Según el fragmento del documento sobre el cambio, ¿qué previno Malraux acerca del siglo XXI?

━━ FRAGMENTO DEL DOCUMENTO

Se habla mucho del cambio. Del cambio por venir, del cambio necesario, de que hemos llegado a un punto muerto donde sólo nos queda un cambio de pensamiento más acorde con el medio ambiente, solidario, un mundo de conciencia. Malraux previno que el siglo XXI sería espiritual. Y tenía razón. La política está lejos del ciudadano y el avance tecnológico no lo ha liberado, sino que lo ha esclavizado: imprimimos los libros que luego quemamos junto con quien los leía; inventamos un chat que acerca a alguien a diez mil kilómetros pero que nos aleja veinte de quien se encuentra al lado.
Ningún cambio es posible mientras sigamos basándonos en los esquemas exteriores. El camino del espíritu (universal, mestizo, babélico y multigurú) no es compatible con continuar participando de una cuota de mercado o seguir dentro del orden político. Jung demostró con bastante eficacia que antes de Cristo ya había un cristianismo, es decir: el camino del espíritu no es sino una senda que ha de andarse desde antiguo. Se debe envejecer en la marcha para rejuvenecer en su encuentro.
No podemos pedir el cambio social sin ser agentes del cambio individual y viceversa. Cualquier otra cosa es una hoguera de vanidades. No podemos pedir cambio sin cambiarnos, sin mudar esta piel y esta camisa, ni la forma de mirar al mundo al andar por sus calles. El cambio en el siglo XXI no vendrá a través de líderes, ni de libros, ni de revelaciones. Gandhi ya lo había resumido: “Si pudiéramos cambiarnos a nosotros mismos, las tendencias en el mundo también podrían cambiar. Tal y como un hombre es capaz de transformar su propia naturaleza, también cambia la actitud del mundo hacia él”. El mensaje gandhiano, más moderno y necesario que nunca, insiste en que la transformación personal y la social han de ir de la mano, no basta con el cambio de la persona si ésta no llega a ser esa masa crítica previa a la detonación que todo lo salpique.

━━━━
━━ DATOS PROPORCIONADOS

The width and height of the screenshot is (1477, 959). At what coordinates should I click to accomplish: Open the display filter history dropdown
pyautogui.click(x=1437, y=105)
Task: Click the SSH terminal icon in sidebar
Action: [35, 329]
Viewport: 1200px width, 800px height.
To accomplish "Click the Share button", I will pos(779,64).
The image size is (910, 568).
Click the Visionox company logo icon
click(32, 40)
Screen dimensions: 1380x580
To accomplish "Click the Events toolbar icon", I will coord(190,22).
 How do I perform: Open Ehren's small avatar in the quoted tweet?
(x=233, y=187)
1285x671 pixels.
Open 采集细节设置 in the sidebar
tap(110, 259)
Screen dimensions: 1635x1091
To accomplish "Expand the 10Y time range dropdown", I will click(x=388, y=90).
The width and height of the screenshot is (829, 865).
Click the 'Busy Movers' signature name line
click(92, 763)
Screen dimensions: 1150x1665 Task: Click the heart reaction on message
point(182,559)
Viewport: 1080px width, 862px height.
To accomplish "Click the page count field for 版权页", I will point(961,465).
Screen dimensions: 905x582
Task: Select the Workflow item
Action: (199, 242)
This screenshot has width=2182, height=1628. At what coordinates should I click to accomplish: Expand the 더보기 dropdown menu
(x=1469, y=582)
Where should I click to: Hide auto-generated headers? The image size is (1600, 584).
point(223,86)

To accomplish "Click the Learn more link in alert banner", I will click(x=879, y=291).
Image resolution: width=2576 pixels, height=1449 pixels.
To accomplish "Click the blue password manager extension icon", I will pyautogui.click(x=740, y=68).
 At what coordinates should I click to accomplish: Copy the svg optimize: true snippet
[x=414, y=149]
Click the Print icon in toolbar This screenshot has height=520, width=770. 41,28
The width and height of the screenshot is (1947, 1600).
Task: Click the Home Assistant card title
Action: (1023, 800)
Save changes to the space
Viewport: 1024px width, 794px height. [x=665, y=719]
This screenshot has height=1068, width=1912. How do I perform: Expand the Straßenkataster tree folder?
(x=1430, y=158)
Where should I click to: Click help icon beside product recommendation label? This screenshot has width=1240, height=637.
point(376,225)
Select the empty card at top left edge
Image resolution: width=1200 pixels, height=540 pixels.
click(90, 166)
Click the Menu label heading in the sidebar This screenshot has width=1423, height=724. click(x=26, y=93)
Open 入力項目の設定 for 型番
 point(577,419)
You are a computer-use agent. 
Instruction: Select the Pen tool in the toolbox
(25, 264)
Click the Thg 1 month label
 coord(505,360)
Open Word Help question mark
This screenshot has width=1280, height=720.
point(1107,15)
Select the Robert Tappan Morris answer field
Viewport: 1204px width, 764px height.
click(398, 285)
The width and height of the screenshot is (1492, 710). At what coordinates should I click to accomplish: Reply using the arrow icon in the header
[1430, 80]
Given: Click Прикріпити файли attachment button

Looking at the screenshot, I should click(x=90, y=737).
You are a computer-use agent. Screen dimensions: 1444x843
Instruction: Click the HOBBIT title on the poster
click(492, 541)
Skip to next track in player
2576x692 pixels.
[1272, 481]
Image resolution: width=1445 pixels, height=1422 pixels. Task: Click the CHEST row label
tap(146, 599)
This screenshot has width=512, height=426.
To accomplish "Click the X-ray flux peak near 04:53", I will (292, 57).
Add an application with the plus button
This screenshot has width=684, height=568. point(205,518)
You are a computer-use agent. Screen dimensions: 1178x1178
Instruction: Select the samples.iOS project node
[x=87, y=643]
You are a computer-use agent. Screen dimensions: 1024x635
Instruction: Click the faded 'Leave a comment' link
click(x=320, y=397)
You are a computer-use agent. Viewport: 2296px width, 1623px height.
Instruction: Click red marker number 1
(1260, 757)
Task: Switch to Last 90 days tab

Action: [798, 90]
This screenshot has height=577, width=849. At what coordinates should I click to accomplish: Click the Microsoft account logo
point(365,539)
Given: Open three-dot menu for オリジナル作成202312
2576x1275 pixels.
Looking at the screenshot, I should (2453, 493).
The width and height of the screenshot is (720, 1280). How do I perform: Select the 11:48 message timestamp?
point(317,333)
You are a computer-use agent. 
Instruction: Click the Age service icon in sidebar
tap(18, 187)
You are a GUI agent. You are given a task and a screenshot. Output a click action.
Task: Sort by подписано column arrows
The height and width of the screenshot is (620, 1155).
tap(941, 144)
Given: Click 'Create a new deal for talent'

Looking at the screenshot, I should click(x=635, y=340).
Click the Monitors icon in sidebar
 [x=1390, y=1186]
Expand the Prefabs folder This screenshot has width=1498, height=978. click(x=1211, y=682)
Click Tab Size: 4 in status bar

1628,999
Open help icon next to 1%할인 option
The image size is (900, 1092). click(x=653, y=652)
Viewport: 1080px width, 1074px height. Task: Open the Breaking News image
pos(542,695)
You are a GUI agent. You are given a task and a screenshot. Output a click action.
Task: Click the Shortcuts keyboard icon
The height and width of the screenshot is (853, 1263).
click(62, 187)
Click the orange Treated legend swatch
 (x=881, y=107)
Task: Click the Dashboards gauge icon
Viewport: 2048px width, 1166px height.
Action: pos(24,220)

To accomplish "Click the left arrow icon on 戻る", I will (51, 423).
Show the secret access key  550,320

━━━━

▶ **RESPUESTA AL EJERCICIO**: Que el siglo XXI sería espiritual.